Tests are not a “silver bullet” - they can’t replace proper coding, careful code
reviews, thorough monitoring, general carefulness and responsibility.
20. Testing principles
Some things are inherently difficult to test with today’s technologies:
Asynchronous code
Extremely exceptional conditions (OOM, deadlocks)
Event-driven, non-deterministic code flows
Integrations of complex systems
UI visual layout
21. Testing principles
Other things are not worth the trouble of writing automated tests for:
Prototypes, proofs-of-concept and other forms of playing-around-in-the-dark.
Ad-hoc executions.
Code that needs to be “fiddled” into place.
Problem #1: sometimes our prototypes become our products…

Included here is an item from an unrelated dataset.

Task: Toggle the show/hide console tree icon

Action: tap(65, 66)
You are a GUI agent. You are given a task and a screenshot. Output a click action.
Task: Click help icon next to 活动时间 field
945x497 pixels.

Problem #2: what might at first seem like a one-timer, might turn out to be a
repeated task.
Solution #1: think hard beforehand.
Solution #2: Be prepared to write tests “ex-post”.
22. Frameworks
Java - JUnit
Scala - ScalaTest
Python - unittest (PyUnit)
C - Check
Perl - TAP (Test::More)
Matlab - internal framework (as of r2013a)
24. Final Thoughts
In 99.99% of the situations, not writing tests is a very poor decision.
It’s usually made by engineers who either don’t know better or somehow think
battle-proven methodologies don’t apply to them.
“Tight deadlines” are probably the worst excuse ever given to not writing tests:
testing makes development faster, not slower.
Introducing tests to “legacy code” is much harder than writing code with tests in
the first place - code without tests is a significant “technical debt”.
Mastering automated testing takes time - it might seem rather difficult at first.
The right time to start is now!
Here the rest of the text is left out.